▸ **How to complete this task**
The answer is every line of the records that holds the word "voyageur", copied in full.

▸ **Input data**
BEGIN

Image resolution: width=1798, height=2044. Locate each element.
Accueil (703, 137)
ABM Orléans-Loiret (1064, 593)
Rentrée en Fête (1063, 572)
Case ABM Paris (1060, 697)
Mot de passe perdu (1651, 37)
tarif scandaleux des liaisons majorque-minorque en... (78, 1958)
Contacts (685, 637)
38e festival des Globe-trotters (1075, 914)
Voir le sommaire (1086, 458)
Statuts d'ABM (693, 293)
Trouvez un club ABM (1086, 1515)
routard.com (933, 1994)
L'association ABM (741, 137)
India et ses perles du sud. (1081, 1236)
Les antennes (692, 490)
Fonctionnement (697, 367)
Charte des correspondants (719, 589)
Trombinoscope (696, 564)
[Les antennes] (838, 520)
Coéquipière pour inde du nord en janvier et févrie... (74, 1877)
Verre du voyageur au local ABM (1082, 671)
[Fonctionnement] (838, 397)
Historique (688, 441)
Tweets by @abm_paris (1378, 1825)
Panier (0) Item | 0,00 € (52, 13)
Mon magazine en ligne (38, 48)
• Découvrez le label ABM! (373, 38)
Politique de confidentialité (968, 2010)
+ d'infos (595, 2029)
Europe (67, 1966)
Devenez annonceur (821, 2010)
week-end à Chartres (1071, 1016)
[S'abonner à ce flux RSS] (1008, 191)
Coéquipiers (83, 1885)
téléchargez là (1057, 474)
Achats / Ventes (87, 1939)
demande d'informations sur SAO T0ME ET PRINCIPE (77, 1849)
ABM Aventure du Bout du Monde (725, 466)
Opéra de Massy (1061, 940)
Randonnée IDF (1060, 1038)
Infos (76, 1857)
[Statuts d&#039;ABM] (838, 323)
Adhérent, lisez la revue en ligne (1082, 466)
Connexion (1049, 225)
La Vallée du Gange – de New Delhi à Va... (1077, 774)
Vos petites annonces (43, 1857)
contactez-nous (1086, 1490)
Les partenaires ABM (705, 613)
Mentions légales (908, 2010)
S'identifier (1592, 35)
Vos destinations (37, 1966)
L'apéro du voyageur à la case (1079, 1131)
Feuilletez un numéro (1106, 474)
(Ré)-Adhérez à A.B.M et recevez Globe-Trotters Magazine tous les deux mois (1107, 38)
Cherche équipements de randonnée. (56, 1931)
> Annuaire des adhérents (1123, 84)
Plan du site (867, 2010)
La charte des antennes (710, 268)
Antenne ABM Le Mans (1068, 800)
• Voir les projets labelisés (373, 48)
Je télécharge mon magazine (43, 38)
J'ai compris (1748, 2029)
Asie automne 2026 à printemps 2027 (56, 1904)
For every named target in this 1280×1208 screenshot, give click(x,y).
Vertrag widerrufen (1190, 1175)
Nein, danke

END

▸ **Output below**
Verre du voyageur au local ABM (1082, 671)
L'apéro du voyageur à la case (1079, 1131)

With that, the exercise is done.